CLI: add secrets configuration, doctor check, and path resolver extraction

Add secrets section to onboard, configure, and doctor commands. Doctor validates local encrypted provider key file and can auto-repair missing keys. Extract shared path resolution into path-resolver module used by database and log checks.
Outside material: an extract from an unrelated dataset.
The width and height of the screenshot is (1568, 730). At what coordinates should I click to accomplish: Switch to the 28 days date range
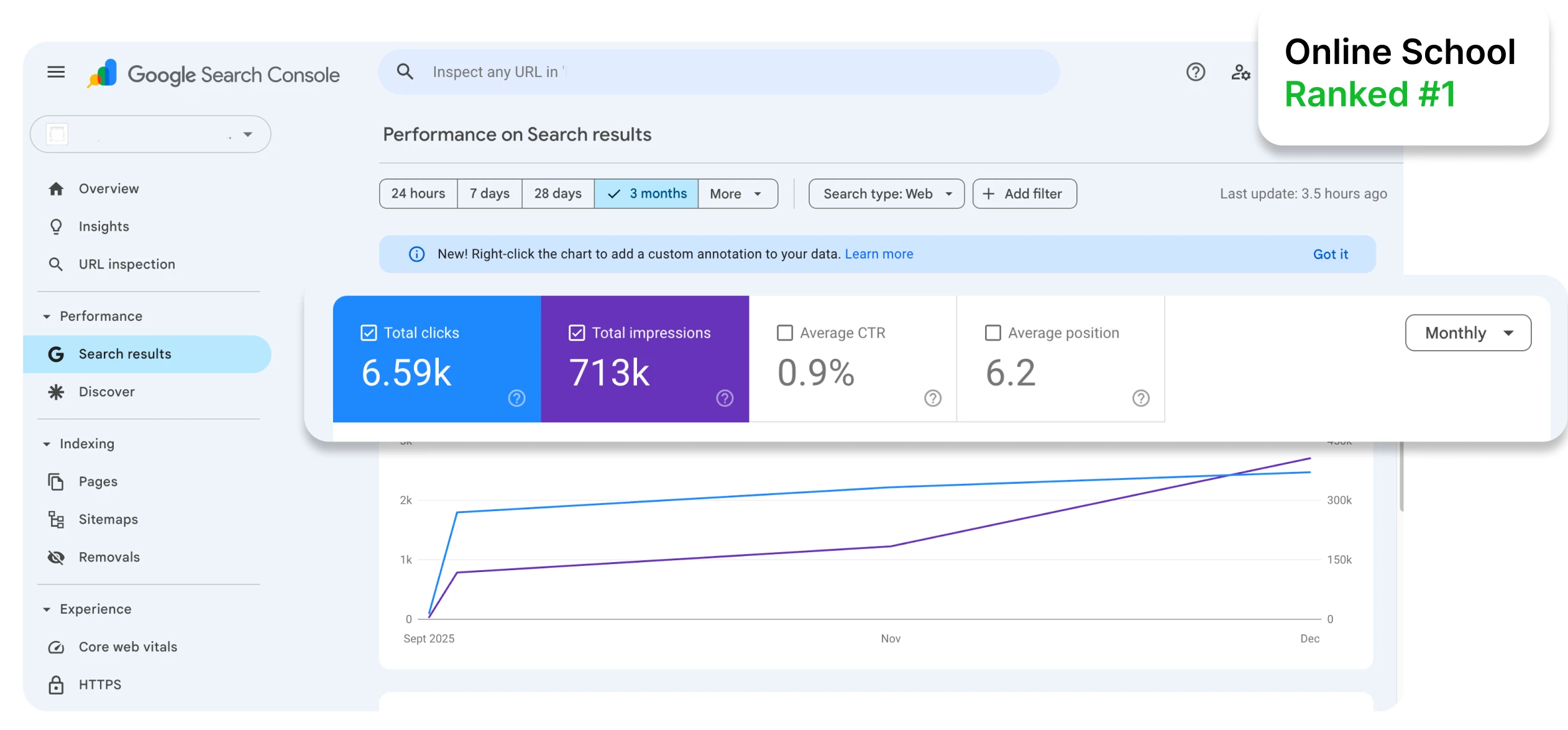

Show secrets env vars in `paperclip env`. Co-Authored-By: Claude Opus 4.6 <noreply@anthropic.com>
2026-02-19 15:43:59 -06:00
parent 11901ae5d8
commit f1b558dcfb
12 changed files with 342 additions and 35 deletions
--- a/cli/src/commands/env.ts
+++ b/cli/src/commands/env.ts
@@ -22,6 +22,8 @@ const DEFAULT_AGENT_JWT_TTL_SECONDS = "172800";
 const DEFAULT_AGENT_JWT_ISSUER = "paperclip";
 const DEFAULT_AGENT_JWT_AUDIENCE = "paperclip-api";
 const DEFAULT_HEARTBEAT_SCHEDULER_INTERVAL_MS = "30000";
+const DEFAULT_SECRETS_PROVIDER = "local_encrypted";
+const DEFAULT_SECRETS_KEY_FILE_PATH = "./data/secrets/master.key";

 export async function envCommand(opts: { config?: string }): Promise<void> {
  p.intro(pc.bgCyan(pc.black(" paperclip env ")));
@@ -108,6 +110,17 @@ function collectDeploymentEnvRows(config: PaperclipConfig | null, configPath: st

  const heartbeatInterval = process.env.HEARTBEAT_SCHEDULER_INTERVAL_MS ?? DEFAULT_HEARTBEAT_SCHEDULER_INTERVAL_MS;
  const heartbeatEnabled = process.env.HEARTBEAT_SCHEDULER_ENABLED ?? "true";
+  const secretsProvider =
+    process.env.PAPERCLIP_SECRETS_PROVIDER ??
+    config?.secrets?.provider ??
+    DEFAULT_SECRETS_PROVIDER;
+  const secretsStrictMode =
+    process.env.PAPERCLIP_SECRETS_STRICT_MODE ??
+    String(config?.secrets?.strictMode ?? false);
+  const secretsKeyFilePath =
+    process.env.PAPERCLIP_SECRETS_MASTER_KEY_FILE ??
+    config?.secrets?.localEncrypted?.keyFilePath ??
+    DEFAULT_SECRETS_KEY_FILE_PATH;

  const rows: EnvVarRow[] = [
    {
@@ -176,6 +189,39 @@ function collectDeploymentEnvRows(config: PaperclipConfig | null, configPath: st
      required: false,
      note: "Set to `false` to disable timer scheduling",
    },
+    {
+      key: "PAPERCLIP_SECRETS_PROVIDER",
+      value: secretsProvider,
+      source: process.env.PAPERCLIP_SECRETS_PROVIDER
+        ? "env"
+        : config?.secrets?.provider
+          ? "config"
+          : "default",
+      required: false,
+      note: "Default provider for new secrets",
+    },
+    {
+      key: "PAPERCLIP_SECRETS_STRICT_MODE",
+      value: secretsStrictMode,
+      source: process.env.PAPERCLIP_SECRETS_STRICT_MODE
+        ? "env"
+        : config?.secrets?.strictMode !== undefined
+          ? "config"
+          : "default",
+      required: false,
+      note: "Require secret refs for sensitive env keys",
+    },
+    {
+      key: "PAPERCLIP_SECRETS_MASTER_KEY_FILE",
+      value: secretsKeyFilePath,
+      source: process.env.PAPERCLIP_SECRETS_MASTER_KEY_FILE
+        ? "env"
+        : config?.secrets?.localEncrypted?.keyFilePath
+          ? "config"
+          : "default",
+      required: false,
+      note: "Path to local encrypted secrets key file",
+    },
  ];

  const defaultConfigPath = resolveConfigPath();